Don’t leave it to Labor to end Turnbull’s rule for the rich

Malcolm Turnbull’s plan for tax cuts is dominating the political agenda.

More and more detail showing how far the plan is loaded in favour of the rich has emerged. A Parliamentary Budget Office report prepared for The Greens showed that, once fully implemented, the tax cuts will cost $24 billion a year. Over 40 per cent of the benefits would go to people earning over $120,000.

Although the government claims they are about reversing “bracket creep”, as the impact of inflation pushes people into tax brackets where they pay more, a Grattan Institute report has shown that the top 20 per cent of income earners would pay less of the overall tax collected.

The changes are about delivering for the Liberals’ wealthy backers at the top end of town. This is what Turnbull means when he talks about, “giving every incentive to people to get ahead, to do some overtime, to seek a promotion, to start a business”.

Labor has agreed to support only the tax cuts for low income earners that deliver a maximum of $530 per person a year. But it says it is considering the second stage, which cuts the tax rates on incomes between $37,000 and $41,000 and on those between $90,000 to $120,000.

It is opposing outright the third stage of the plan, which delivers massive handouts to high income earners through raising the top tax threshold and imposing a flat tax so all those earning between $41,000 and $200,000 pay the same rate of tax.

Turnbull is refusing to split up the measures and hopes to push Shorten into passing the whole package. But Labor needs to directly oppose Turnbull’s hand out for the rich.

The government says it is delivering on the economy and jobs growth. But despite the best economic growth for six years, wages have stalled. Most workers are barely keeping up with inflation. The minimum wage, raised by just 60 cents an hour in June, is a poverty wage, while a new study found that half of 25-year-olds are unable to secure full-time work despite 60 per cent holding tertiary qualifications.

A small consolation is that Turnbull’s obscene $80 billion in corporate tax cuts now won’t pass parliament.

They have always been deeply unpopular. But Pauline Hanson has sniffed the wind and worked out that giving $17 billion in tax handouts to the four big banks—while scandal after scandal emerges through the Royal Commission—is politically toxic.

The banks’ efforts to screw customers and boost profits and bonuses are being exposed daily. They have charged fees for doing nothing, charged fees to dead people and forged documents. AMP is facing criminal charges for lying to the regulator, ASIC.

And the scandals don’t stop at the Royal Commission. The Commonwealth Bank has been issued a gigantic $700 million fine, the biggest in Australian corporate history, for systematic failures to report money laundering. ANZ, Citigroup and Deutsche Bank are up on criminal cartel charges for manipulating a share float.

No recovery

Political commentators claim the government’s electoral fortunes are recovering. But the latest Newspoll was back to 52 to 48 per cent in Labor’s favour. Essential poll had Labor up at 54 per cent.
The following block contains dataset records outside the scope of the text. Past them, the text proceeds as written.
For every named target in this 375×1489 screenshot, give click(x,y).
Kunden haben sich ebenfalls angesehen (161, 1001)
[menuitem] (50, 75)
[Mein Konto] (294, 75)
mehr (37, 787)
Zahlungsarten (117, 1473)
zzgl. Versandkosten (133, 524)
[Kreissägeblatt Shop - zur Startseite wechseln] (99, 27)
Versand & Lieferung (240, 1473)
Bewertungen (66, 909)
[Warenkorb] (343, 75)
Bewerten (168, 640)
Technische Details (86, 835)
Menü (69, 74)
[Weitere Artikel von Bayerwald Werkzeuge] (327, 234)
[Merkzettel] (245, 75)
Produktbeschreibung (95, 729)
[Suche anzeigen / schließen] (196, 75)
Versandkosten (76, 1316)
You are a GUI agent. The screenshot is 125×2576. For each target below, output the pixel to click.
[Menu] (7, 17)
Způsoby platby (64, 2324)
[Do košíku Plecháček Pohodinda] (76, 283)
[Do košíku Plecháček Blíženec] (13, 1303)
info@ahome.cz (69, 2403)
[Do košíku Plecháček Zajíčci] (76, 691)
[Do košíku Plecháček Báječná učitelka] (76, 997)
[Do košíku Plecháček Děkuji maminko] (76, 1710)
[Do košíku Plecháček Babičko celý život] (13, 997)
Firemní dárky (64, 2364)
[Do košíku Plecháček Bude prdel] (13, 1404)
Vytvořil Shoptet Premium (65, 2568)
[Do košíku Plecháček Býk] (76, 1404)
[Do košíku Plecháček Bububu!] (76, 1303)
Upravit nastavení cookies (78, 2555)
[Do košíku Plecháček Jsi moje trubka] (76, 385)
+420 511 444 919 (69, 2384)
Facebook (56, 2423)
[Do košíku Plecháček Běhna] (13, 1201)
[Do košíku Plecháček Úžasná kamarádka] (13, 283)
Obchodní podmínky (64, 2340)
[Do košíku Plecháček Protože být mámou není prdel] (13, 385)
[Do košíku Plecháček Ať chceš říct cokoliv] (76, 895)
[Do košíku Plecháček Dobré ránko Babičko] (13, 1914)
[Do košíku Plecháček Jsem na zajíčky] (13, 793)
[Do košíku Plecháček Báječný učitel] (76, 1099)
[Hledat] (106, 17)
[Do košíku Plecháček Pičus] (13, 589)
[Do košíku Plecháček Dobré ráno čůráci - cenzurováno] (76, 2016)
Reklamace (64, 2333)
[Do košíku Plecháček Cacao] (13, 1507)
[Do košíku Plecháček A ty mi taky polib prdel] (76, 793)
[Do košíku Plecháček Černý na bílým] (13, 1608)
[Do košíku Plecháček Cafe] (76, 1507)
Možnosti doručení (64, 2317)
The five by-elections scheduled for 28 July will put this to the test. There is speculation that if the Liberals do well Turnbull might call a September or October election.

The closer the election gets the more union leaders are arguing to go quiet for Labor, and not do anything that might risk its electoral chances.

This was the argument the CFMEU’s John Setka used to justify shutting down debate over refugees at the Victorian Labor conference at the end of May.

Turnbull’s government for corporate bosses and the rich has to go. But going quiet on Labor means there is less pressure on them to deliver a real break with the Liberals’ agenda.

A Labor government will deliver some changes on the rules at work. But they are resisting anything that would give unions greater power to demand pay rises and better conditions through scrapping anti-union laws and giving us the right to strike.

The lack of strike action to fight for pay is a key factor behind wages stagnating. There were just 23 industrial disputes in the period from January to March, the lowest number since June 2006. Strike levels are near the lowest on record.

The willingness to fight Turnbull and the bosses can be seen in the stopwork rally that brought 120,000 to the streets of Melbourne on 9 May, and the rally in Sydney where MUA members walked off the job for the right to strike. ETU workers marched on the Queensland Labor government over non-union government contracts and privatisation. A campaign of national stoppages really can “Change the Rules.”

We can’t leave it to Labor—or expect them to deliver without a fight.